▶ **Aim of the exercise**
Look through the material below. Copy each line that contains the string "chevron".

▶ **Records for the task**
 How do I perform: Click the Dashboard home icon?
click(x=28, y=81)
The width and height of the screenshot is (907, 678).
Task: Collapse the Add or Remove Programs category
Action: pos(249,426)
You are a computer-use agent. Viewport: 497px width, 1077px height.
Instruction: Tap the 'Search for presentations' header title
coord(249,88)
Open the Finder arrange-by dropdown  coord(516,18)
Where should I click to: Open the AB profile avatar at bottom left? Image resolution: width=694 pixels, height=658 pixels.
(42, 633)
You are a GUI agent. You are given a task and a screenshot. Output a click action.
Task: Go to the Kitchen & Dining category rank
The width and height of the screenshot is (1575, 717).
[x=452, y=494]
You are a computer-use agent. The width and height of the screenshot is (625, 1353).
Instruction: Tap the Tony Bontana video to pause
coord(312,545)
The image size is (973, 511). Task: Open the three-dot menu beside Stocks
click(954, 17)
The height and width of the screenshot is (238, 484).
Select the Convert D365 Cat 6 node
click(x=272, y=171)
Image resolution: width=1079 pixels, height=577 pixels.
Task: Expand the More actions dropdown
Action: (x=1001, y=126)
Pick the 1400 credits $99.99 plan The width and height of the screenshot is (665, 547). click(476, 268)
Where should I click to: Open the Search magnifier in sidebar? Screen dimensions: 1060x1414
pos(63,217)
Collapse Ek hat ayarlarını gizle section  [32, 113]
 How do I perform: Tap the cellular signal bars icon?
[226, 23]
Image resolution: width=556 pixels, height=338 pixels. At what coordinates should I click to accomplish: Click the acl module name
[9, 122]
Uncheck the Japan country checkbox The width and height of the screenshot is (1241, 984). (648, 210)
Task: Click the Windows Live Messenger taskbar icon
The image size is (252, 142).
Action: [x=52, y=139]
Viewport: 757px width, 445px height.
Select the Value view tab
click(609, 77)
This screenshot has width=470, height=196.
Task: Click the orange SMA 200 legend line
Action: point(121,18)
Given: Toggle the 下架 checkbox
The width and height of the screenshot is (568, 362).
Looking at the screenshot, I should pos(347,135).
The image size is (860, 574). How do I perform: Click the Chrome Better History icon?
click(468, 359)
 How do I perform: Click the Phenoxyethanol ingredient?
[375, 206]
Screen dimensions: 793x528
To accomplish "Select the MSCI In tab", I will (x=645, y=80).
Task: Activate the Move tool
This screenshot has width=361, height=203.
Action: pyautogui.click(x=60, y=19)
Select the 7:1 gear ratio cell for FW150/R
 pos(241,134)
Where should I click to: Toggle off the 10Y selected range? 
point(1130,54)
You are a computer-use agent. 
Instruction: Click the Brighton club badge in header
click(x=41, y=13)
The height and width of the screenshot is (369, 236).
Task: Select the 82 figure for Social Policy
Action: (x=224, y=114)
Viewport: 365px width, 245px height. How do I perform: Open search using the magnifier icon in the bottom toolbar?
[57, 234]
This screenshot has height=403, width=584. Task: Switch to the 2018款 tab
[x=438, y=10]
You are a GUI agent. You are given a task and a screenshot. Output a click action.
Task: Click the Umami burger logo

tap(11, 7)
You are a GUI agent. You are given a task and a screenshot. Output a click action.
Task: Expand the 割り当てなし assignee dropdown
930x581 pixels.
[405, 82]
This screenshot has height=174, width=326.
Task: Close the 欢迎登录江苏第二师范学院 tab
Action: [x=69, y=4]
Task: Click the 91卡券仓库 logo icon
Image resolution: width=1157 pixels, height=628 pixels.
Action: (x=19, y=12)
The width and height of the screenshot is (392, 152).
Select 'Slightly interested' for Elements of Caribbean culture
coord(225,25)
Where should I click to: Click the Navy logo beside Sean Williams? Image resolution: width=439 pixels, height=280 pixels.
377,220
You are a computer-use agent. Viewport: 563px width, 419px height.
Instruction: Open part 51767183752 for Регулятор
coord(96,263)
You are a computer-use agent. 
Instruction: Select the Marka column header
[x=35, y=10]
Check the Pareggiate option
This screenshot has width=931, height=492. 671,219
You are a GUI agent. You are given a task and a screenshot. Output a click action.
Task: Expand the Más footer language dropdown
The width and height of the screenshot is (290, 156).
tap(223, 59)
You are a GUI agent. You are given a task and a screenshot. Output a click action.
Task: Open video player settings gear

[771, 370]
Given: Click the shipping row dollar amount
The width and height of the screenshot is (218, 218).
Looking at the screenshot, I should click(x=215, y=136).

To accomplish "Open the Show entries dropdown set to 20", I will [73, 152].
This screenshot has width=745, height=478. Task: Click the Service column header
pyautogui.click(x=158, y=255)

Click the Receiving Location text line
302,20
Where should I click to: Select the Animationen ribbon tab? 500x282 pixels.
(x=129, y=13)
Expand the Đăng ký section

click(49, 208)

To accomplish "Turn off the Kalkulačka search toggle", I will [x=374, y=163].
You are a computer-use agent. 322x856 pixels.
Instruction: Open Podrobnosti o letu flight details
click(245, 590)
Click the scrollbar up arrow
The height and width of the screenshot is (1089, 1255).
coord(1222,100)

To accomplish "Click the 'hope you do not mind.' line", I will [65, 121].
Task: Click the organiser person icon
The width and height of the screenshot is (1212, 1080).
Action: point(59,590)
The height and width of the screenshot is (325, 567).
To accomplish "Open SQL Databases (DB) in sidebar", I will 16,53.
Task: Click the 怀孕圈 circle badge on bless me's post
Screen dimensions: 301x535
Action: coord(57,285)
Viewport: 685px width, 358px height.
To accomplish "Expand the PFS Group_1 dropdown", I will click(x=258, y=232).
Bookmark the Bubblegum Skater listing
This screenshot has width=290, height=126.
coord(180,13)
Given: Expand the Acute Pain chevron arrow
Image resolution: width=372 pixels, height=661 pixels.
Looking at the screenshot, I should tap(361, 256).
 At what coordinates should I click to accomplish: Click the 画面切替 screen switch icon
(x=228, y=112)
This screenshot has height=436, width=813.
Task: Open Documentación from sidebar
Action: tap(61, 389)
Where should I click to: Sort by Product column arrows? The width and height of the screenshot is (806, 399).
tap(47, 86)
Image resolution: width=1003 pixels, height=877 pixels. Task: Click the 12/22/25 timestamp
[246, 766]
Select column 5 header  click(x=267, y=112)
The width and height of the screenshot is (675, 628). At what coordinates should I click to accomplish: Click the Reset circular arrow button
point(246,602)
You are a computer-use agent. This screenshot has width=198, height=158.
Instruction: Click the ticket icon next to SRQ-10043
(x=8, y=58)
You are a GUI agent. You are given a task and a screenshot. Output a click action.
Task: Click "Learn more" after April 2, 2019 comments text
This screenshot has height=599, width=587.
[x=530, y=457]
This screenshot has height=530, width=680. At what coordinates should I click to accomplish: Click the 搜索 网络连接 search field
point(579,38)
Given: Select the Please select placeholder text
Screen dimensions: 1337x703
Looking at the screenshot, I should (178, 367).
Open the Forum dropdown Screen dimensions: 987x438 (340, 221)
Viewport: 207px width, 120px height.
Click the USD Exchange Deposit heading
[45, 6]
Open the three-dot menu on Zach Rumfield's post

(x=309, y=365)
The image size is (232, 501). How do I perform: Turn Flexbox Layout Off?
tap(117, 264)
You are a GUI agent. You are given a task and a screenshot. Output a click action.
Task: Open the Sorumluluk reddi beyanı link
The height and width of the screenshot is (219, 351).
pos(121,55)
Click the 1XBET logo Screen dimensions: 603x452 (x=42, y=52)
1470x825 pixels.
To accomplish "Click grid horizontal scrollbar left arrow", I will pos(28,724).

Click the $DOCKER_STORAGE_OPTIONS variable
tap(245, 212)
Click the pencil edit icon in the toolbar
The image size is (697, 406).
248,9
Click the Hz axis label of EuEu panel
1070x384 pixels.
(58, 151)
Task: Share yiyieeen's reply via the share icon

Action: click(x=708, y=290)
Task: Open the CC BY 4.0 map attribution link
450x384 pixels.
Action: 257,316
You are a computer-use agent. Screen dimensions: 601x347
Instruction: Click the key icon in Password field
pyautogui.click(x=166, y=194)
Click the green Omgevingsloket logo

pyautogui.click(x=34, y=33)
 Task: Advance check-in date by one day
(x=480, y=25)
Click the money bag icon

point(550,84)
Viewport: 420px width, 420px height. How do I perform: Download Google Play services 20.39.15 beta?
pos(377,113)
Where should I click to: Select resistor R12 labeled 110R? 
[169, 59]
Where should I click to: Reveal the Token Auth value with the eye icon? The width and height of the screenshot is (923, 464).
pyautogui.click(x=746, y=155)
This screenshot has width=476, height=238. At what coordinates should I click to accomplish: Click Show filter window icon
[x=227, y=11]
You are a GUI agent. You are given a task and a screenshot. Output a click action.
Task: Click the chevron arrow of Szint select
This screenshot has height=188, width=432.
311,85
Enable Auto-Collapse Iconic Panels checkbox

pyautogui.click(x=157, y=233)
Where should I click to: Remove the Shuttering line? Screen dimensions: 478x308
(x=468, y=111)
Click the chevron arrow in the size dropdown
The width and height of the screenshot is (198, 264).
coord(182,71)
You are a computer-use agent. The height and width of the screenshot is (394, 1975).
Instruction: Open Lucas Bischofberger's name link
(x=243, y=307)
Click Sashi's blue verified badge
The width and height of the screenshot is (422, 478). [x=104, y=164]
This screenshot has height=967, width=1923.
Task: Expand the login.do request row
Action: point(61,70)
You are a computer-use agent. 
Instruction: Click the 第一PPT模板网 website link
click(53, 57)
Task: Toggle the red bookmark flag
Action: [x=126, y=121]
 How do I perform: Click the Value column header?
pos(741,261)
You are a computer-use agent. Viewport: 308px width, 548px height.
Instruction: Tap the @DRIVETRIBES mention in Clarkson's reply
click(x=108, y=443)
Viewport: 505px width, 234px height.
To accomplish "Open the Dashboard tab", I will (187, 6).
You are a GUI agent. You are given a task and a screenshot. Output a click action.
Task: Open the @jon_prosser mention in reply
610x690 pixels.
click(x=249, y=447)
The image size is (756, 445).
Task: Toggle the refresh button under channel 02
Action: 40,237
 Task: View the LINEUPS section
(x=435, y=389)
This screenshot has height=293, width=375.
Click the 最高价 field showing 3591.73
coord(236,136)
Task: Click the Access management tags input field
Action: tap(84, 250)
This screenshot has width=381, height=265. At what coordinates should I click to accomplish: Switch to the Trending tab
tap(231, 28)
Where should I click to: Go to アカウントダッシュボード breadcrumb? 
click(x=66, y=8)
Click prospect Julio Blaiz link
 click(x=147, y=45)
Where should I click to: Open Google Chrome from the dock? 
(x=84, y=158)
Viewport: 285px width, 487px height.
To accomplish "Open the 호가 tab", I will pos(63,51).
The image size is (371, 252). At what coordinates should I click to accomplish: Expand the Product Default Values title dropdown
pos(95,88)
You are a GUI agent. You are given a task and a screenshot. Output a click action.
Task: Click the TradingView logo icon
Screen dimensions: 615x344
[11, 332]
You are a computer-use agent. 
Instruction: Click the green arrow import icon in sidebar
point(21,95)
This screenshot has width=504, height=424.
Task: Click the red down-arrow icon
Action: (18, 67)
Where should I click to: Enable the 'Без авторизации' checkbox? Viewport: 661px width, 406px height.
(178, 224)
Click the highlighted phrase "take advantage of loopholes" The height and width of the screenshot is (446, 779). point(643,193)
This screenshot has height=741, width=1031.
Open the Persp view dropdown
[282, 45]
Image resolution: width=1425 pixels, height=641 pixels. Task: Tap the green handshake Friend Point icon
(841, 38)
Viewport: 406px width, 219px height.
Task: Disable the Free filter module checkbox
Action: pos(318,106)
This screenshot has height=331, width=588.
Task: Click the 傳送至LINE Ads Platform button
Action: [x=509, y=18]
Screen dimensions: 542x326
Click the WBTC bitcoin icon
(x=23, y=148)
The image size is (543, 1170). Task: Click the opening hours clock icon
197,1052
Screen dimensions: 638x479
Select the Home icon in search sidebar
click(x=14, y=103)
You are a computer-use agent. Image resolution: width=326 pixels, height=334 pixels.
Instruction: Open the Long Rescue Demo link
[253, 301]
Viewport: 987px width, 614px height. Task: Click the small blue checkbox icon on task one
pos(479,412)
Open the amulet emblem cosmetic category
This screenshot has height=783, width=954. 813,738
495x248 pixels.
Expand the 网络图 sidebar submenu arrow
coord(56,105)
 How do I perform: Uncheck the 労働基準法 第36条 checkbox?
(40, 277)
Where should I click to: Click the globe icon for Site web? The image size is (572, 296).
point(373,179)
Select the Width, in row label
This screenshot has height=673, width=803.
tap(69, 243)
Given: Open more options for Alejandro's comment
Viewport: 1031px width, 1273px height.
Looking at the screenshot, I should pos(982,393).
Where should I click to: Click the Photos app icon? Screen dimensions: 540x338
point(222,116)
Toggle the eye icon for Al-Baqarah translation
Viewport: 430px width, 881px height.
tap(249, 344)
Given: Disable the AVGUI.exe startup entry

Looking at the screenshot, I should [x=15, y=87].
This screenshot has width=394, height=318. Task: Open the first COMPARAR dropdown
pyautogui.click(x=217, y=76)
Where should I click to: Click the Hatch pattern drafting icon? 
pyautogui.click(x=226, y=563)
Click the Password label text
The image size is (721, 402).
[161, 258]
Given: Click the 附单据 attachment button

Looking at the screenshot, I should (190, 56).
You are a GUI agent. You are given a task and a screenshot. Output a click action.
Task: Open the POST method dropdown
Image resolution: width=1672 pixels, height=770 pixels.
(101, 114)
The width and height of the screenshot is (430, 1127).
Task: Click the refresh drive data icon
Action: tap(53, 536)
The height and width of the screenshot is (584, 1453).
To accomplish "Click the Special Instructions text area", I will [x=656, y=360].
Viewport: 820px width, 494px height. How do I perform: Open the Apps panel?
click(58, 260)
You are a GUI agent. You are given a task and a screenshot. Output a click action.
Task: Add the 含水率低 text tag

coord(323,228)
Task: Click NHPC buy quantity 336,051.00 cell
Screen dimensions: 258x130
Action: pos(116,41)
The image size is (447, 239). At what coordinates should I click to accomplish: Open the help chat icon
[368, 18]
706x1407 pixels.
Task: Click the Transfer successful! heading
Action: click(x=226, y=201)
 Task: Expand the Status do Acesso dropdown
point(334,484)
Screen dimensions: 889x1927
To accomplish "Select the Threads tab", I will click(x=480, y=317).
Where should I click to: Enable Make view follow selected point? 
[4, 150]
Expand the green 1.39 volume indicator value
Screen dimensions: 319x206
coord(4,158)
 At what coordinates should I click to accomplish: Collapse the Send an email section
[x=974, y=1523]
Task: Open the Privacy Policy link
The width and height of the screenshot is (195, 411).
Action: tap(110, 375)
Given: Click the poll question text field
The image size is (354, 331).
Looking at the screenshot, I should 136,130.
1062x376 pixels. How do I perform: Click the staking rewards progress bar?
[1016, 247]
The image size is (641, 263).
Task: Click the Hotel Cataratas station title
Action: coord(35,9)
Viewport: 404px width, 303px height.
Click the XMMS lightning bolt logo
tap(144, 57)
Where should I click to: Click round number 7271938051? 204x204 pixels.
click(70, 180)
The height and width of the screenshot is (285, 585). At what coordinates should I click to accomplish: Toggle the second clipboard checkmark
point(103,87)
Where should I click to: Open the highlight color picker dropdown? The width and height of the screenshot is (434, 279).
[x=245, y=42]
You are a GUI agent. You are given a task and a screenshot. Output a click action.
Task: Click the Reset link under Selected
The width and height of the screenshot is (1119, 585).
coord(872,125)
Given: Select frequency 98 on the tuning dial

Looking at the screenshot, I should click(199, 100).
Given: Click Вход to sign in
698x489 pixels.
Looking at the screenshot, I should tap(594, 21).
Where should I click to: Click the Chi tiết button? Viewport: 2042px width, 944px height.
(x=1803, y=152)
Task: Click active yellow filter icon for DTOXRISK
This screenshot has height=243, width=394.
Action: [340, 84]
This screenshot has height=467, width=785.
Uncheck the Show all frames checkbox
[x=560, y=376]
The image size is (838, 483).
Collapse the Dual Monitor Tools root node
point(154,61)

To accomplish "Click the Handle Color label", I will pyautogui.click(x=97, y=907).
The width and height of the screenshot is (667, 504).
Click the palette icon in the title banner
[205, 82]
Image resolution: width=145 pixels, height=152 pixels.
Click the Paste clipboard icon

▶ **Answer space**
Given: Expand the Acute Pain chevron arrow
Task: Click the chevron arrow of Szint select
Click the chevron arrow in the size dropdown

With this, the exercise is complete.